Development of Decision Support Systems

The current treatment landscape for tinnitus is characterized by a variety of options, each with varying outcomes. While some patients experience significant improvement from a particular treatment, others achieve no benefit. This variability is not surprising given the diverse nature of tinnitus. However, predicting response to treatment based on specific clinical or demographic factors remains challenging. Consequently, patients often go through a trial-and-error process, attempting multiple treatments until they experience relief [87]. This approach is both burdensome and costly. There is hope that the situation can be ameliorated in future through the development of decision support systems. These systems, which use artificial intelligence to analyze large databases, aim to predict treatment response by taking into account a combination of various individual characteristics [88, 89].

Balancing Evidence-Based Practice and Therapeutic Freedom

It is crucial to recognize that guidelines are not rigid laws but rather a dynamic framework based on the available evidence. In the clinical situation, guideline recommendations have to be translated into treatment options for the individual patient. Clinicians should keep in mind that evidence for diagnostic or therapeutic interventions should not be considered as categorical (“yes” or “no”) but rather as dimensional (“more” or “less”). In order to make informed treatment decisions, clinicians need to balance the existing evidence and guideline recommendations with individual factors and patient’s preferences. Clinicians’ therapeutic freedom also includes the option to offer treatments that are not or not yet recommended by guidelines. However, this requires good reasons, either new evidence for innovative treatments that has not yet been included in guidelines [67] or pathophysiological considerations, e.g., offering migraine medication for episodic tinnitus, which is similar to a symptom of cochlear migraine [90] or carbamazepine for “typewriter” tinnitus [91, 92]. For all therapeutic recommendations, but particularly for off-label treatments, the chances of improvement, treatment risks, and alternative options must be weighted and discussed with the patient.

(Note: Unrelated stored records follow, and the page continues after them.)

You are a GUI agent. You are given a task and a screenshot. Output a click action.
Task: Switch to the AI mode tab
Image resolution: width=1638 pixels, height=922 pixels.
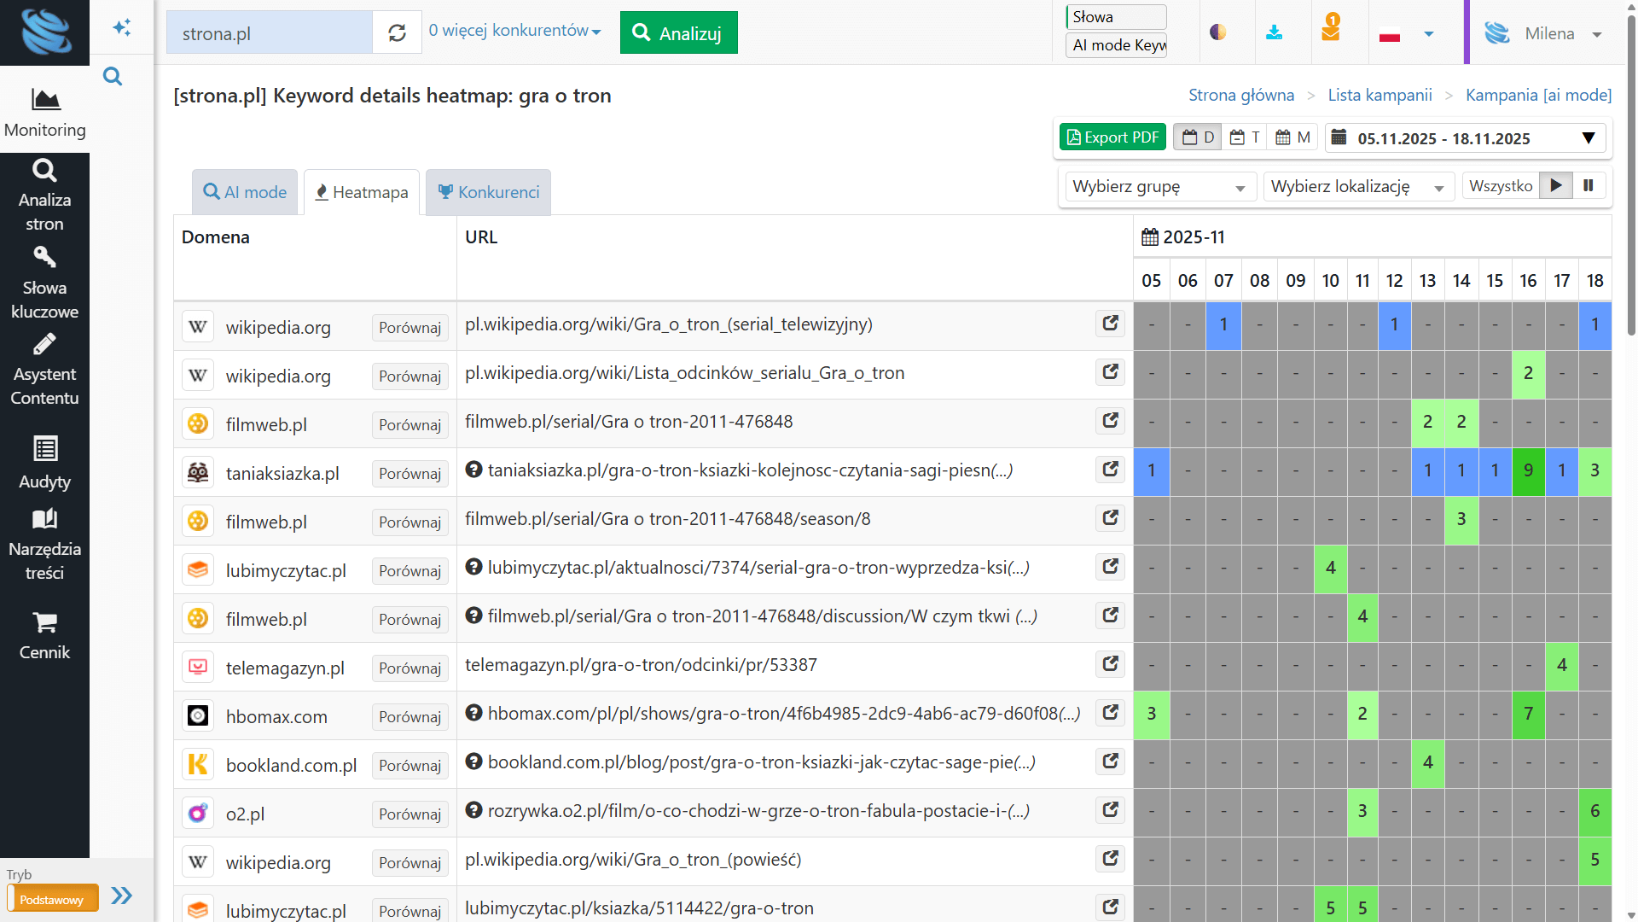point(245,192)
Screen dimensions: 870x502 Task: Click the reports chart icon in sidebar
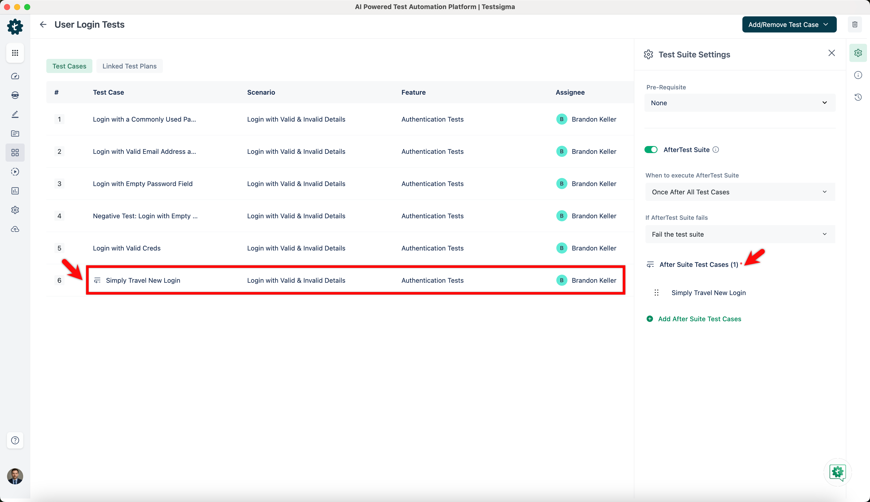[x=15, y=191]
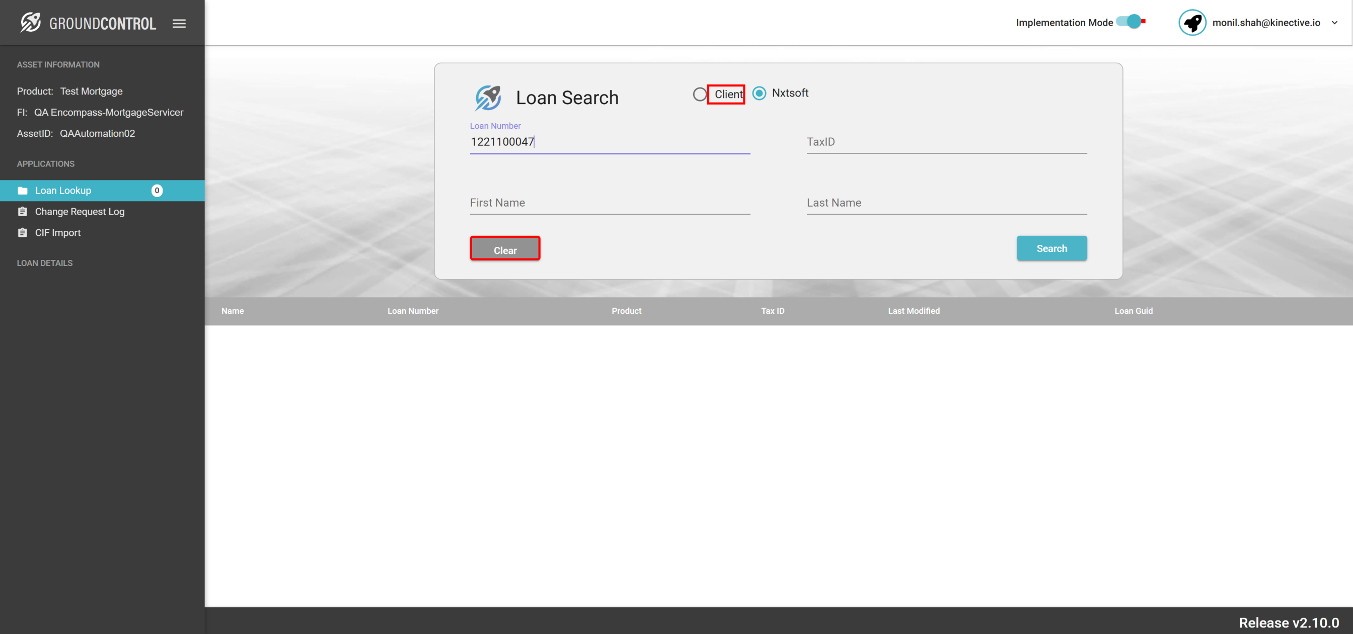
Task: Click the GroundControl rocket logo
Action: (30, 23)
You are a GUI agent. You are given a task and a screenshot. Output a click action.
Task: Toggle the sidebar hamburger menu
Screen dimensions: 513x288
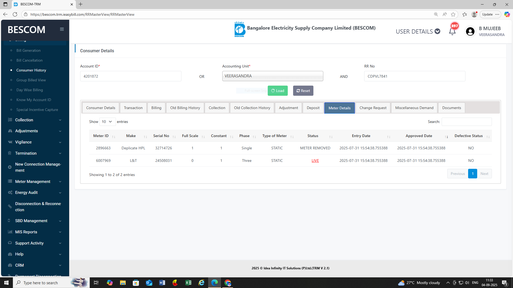tap(62, 29)
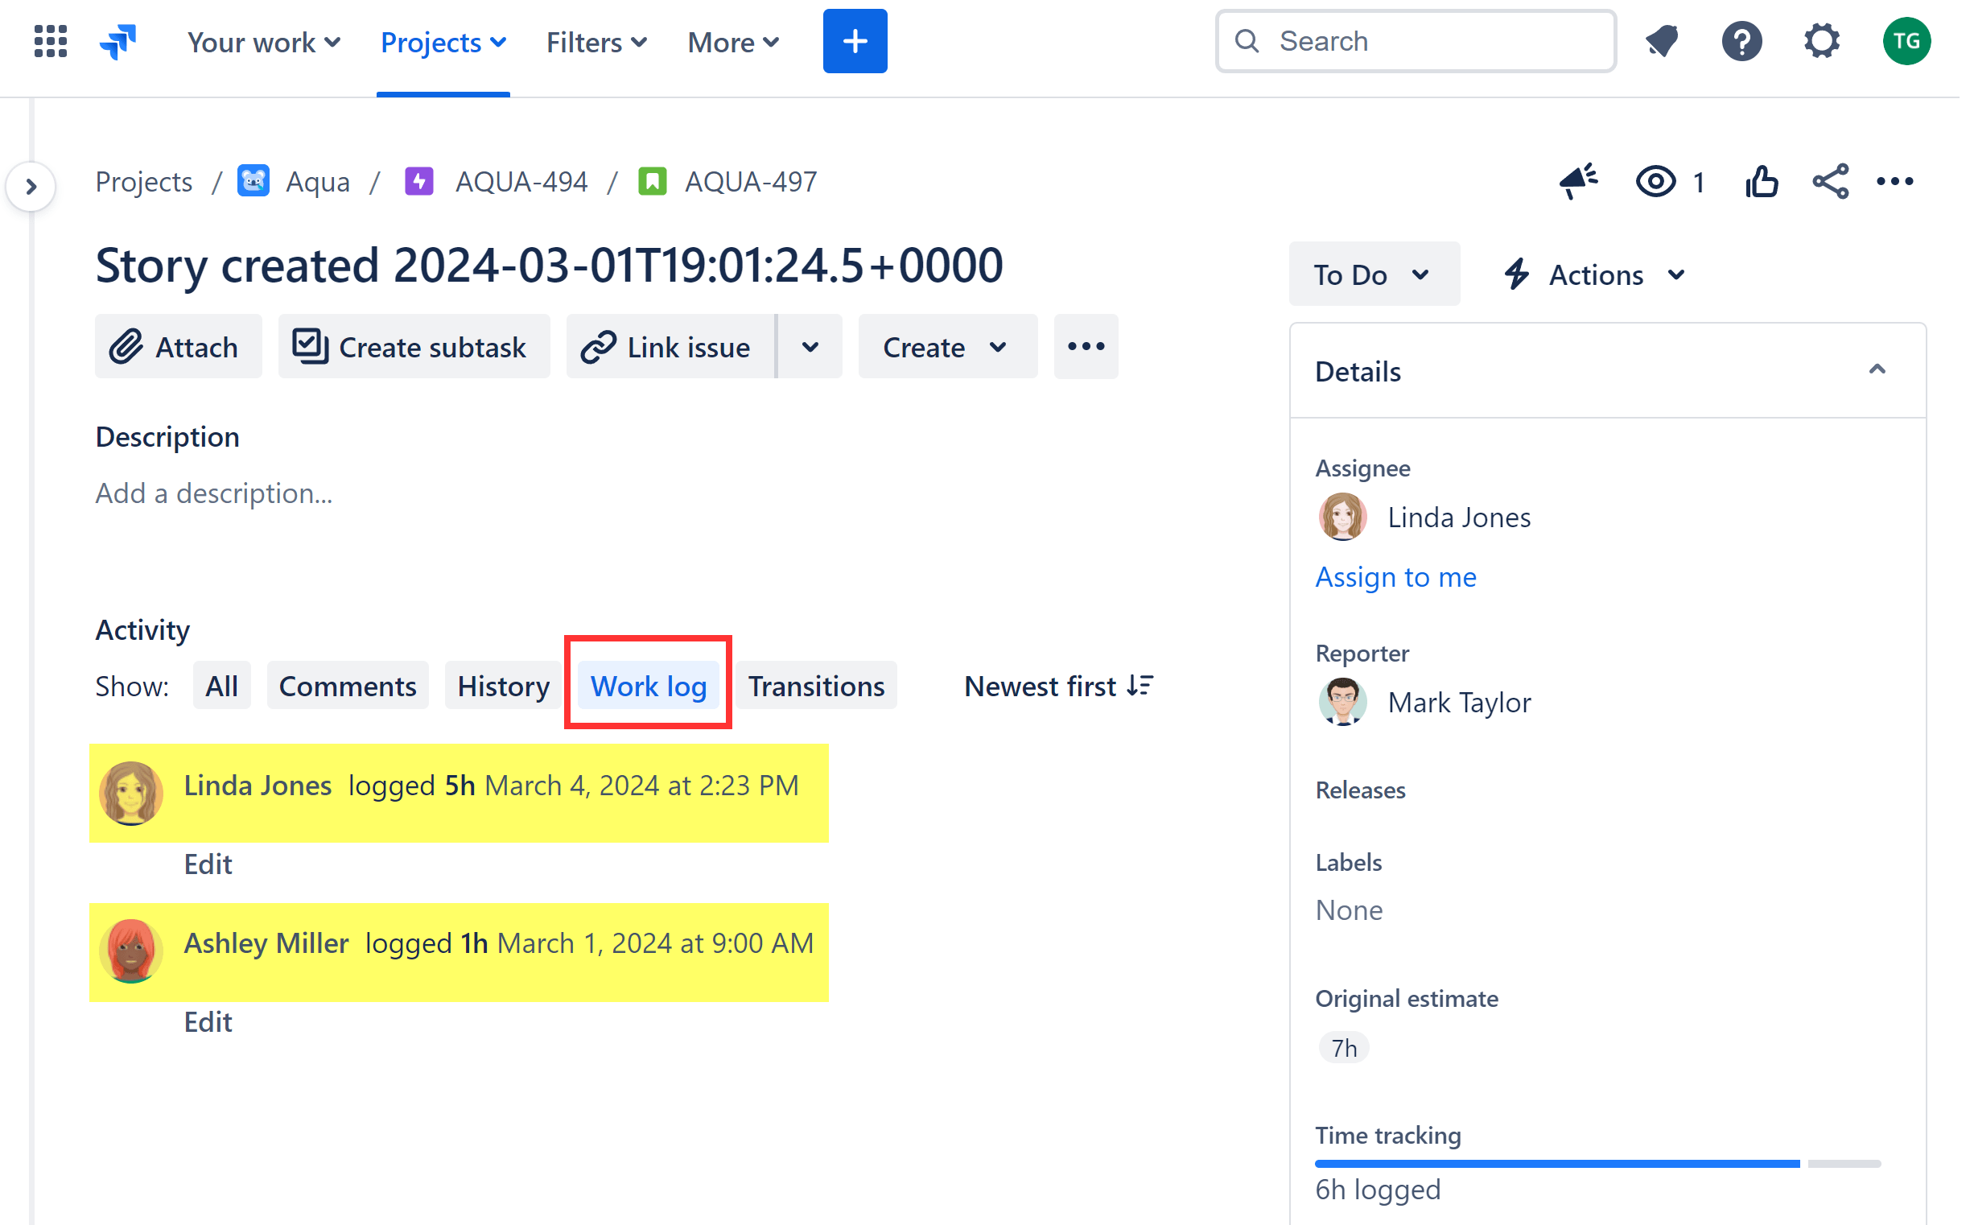Click the Search input field
1970x1225 pixels.
click(1414, 41)
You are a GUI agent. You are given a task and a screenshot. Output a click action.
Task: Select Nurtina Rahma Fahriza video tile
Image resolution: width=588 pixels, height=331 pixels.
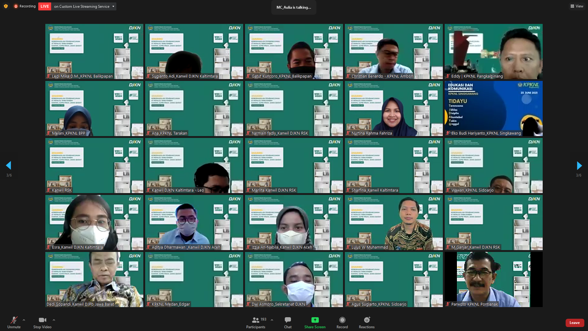[x=394, y=108]
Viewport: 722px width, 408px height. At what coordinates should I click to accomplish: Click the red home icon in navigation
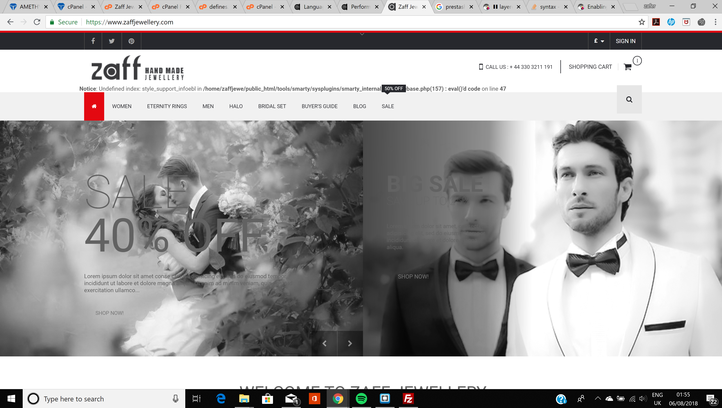(x=94, y=106)
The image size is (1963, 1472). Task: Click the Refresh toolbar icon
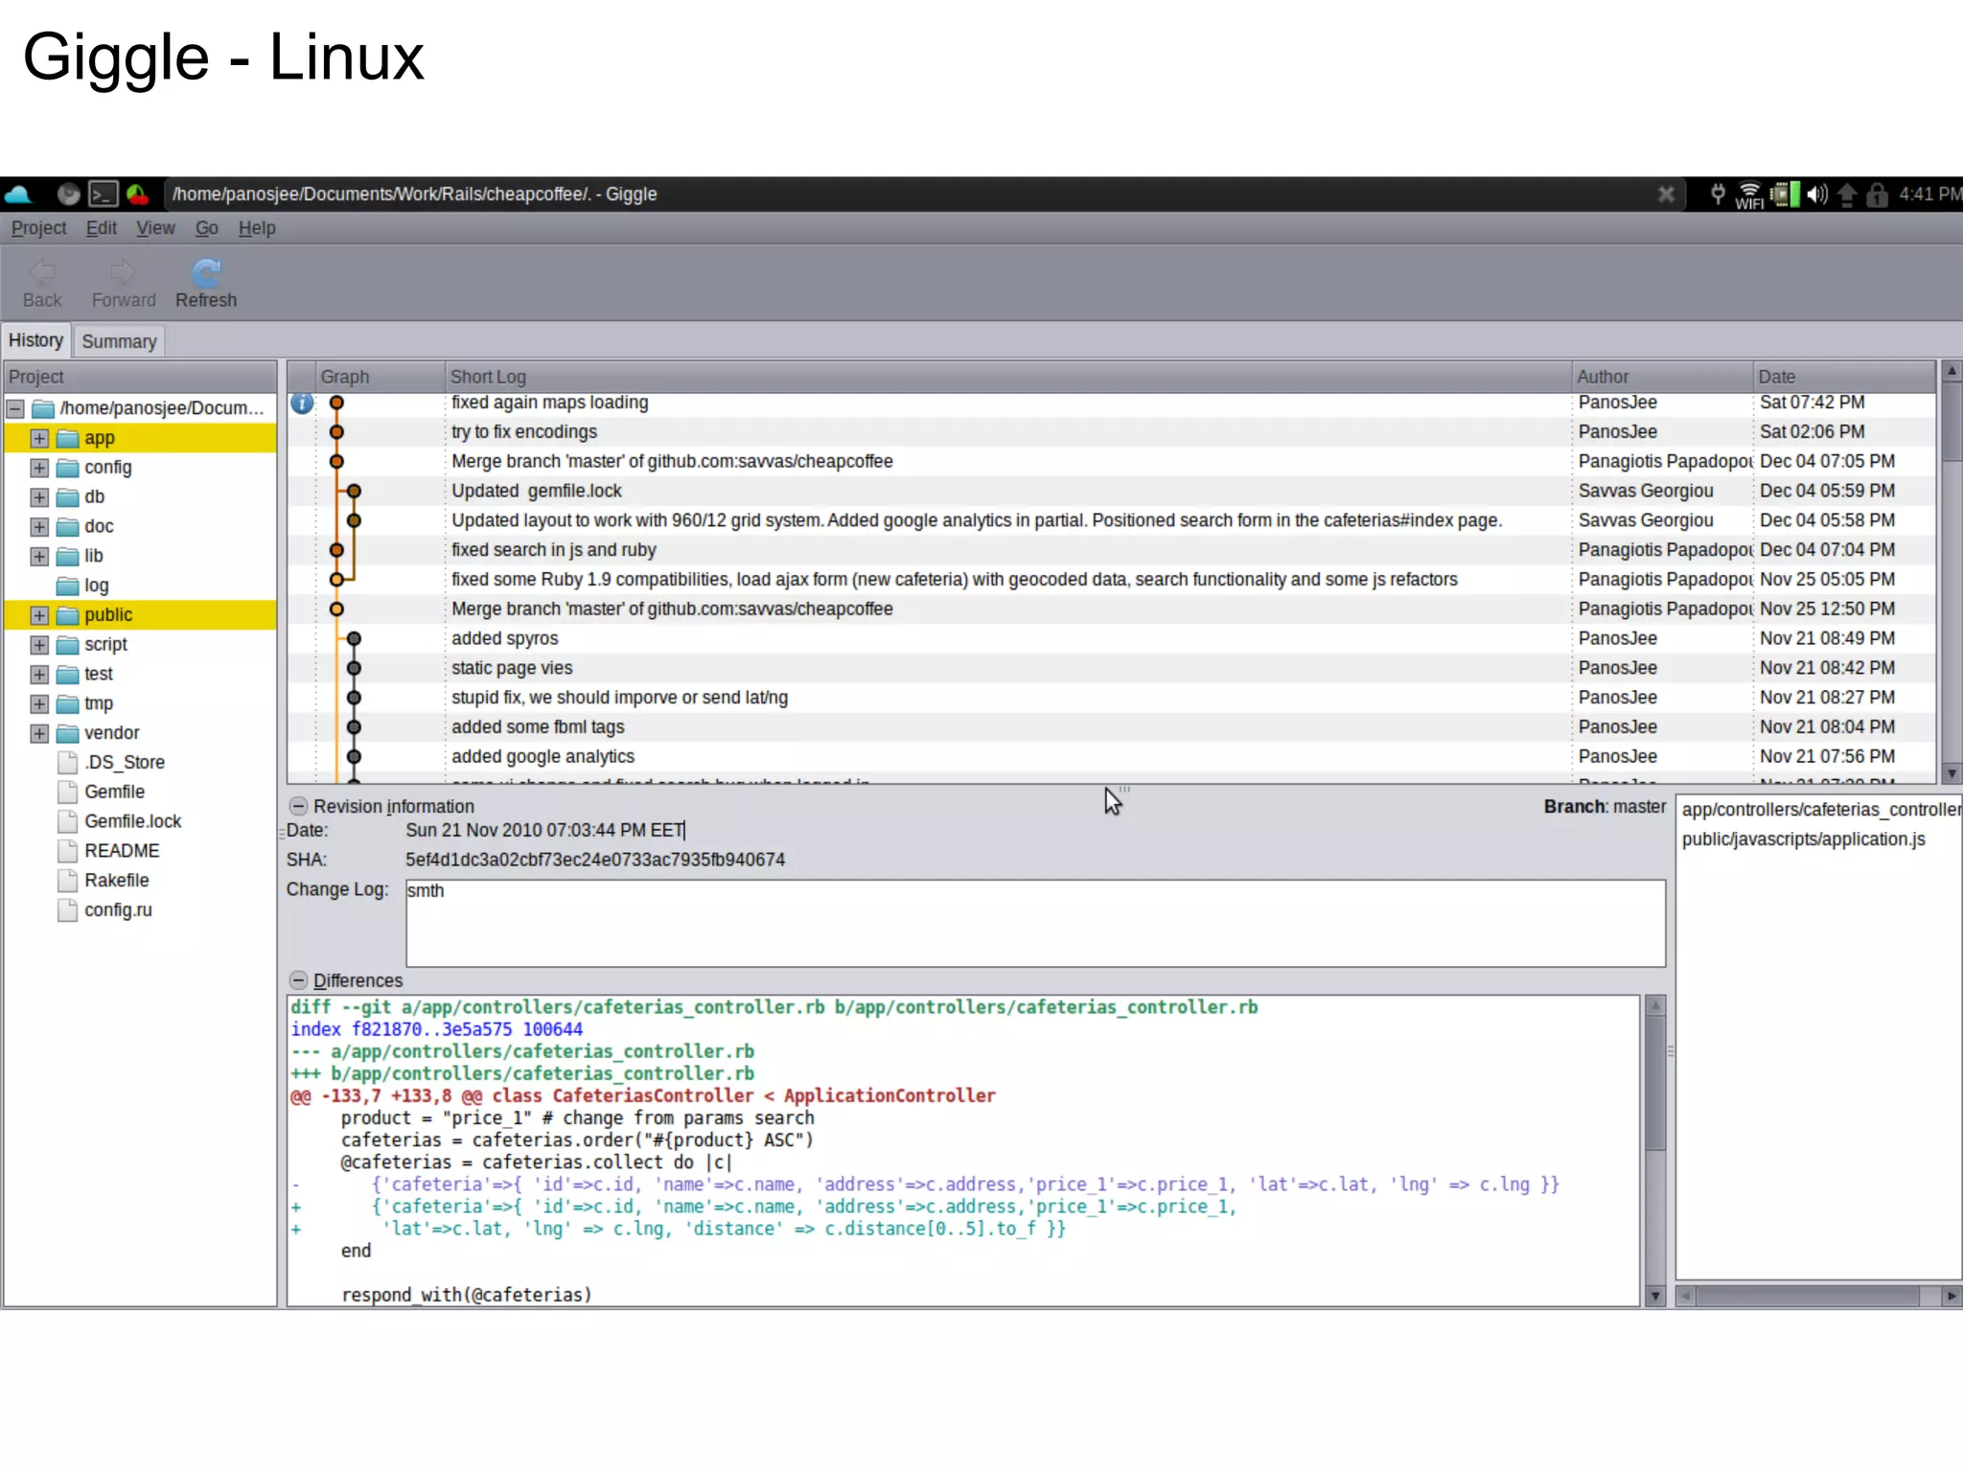click(x=206, y=275)
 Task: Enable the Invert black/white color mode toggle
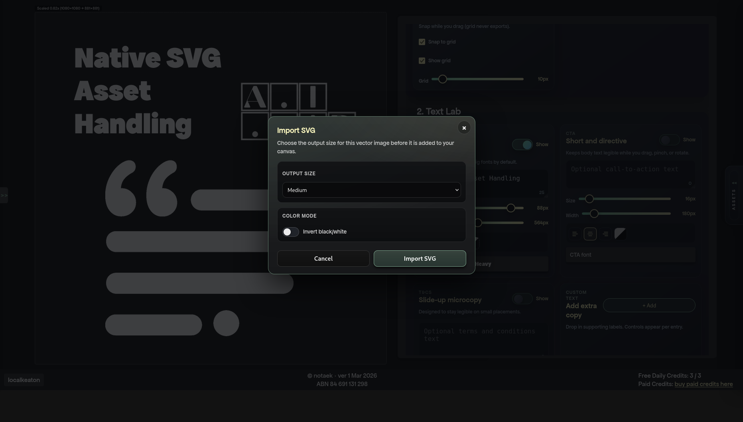[x=290, y=232]
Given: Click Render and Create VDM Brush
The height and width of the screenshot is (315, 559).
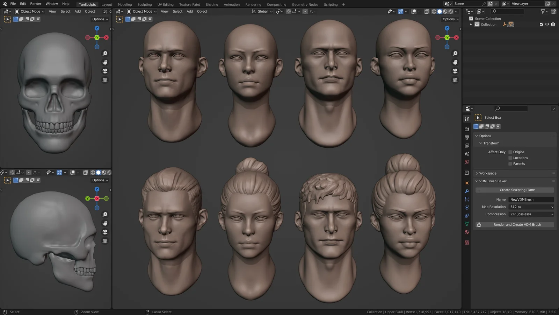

Striving for Quality Improvement

In conclusion, following these strategies can elevate the quality standards of tinnitus management through evidence-based guidelines while creating an environment conducive to innovation. The ultimate goal remains patient-centered care, where guidelines serve as valuable tools rather than rigid directives. By integrating the latest evidence, patient perspectives, and innovative approaches, the healthcare community can collaboratively advance the field of tinnitus management and improve outcomes for those affected by this difficult condition.